2. Algorithm selection: Advanced users cannot customize parameters.
3. Real-time prediction: Focuses on batch analysis; weak real-time stream processing capability.
4. Model deployment: Lacks export and integration functions.
### Improvement Directions
1. Expand data sources: Support databases, data warehouses, and real-time streams.
2. AutoML: Automatic feature engineering and hyperparameter optimization.
3. Model serviceization: Provide REST API for online prediction.
4. Deep learning: Explore neural network applications.
5. GIS integration: Combine map data for spatial analysis.
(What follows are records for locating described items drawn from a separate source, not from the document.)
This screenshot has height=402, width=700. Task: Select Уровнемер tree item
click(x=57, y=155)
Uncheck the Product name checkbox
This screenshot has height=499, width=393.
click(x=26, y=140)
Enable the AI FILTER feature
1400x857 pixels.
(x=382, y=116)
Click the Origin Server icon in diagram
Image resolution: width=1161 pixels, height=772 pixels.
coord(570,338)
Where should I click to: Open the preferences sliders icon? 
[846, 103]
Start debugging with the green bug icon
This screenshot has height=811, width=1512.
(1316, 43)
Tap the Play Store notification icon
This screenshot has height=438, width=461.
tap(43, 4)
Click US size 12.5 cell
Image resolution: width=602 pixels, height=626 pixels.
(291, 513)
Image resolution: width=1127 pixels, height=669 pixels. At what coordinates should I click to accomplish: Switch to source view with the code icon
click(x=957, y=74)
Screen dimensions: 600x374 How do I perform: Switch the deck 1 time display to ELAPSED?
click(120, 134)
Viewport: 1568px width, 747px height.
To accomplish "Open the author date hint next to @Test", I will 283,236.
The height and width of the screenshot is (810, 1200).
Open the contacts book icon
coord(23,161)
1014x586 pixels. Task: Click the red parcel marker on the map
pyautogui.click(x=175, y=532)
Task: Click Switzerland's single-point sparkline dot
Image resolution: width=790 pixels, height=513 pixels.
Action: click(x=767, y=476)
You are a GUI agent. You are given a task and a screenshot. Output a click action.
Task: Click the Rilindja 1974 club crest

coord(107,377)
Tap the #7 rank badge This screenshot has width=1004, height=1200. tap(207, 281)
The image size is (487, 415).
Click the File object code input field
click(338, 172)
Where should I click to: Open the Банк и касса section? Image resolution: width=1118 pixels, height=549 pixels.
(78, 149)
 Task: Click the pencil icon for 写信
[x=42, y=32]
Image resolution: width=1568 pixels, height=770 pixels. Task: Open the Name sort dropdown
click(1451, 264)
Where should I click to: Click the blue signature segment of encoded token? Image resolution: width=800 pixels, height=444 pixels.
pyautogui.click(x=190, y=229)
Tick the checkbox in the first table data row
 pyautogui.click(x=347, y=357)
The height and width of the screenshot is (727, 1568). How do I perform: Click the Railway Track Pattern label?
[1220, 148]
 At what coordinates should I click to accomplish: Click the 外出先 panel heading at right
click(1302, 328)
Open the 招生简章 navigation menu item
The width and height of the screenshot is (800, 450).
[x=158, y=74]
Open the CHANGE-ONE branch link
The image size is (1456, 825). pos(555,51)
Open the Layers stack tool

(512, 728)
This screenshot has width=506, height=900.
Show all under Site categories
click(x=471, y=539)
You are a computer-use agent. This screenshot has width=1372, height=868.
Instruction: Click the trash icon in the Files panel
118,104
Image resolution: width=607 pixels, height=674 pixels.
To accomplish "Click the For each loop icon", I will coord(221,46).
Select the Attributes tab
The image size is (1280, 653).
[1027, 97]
## [Summary] Project Value and Future Outlook

This project demonstrates the application potential of machine learning in the public safety field, lowering the threshold for AI use through an easy-to-use desktop application. Its interpretability design (e.g., decision tree visualization) is particularly important in personal safety scenarios. With the development of intelligent transportation in the future, we expect the project to integrate more data sources and algorithms to make greater contributions to road traffic safety, and hope more similar tools emerge to let AI serve social well-being.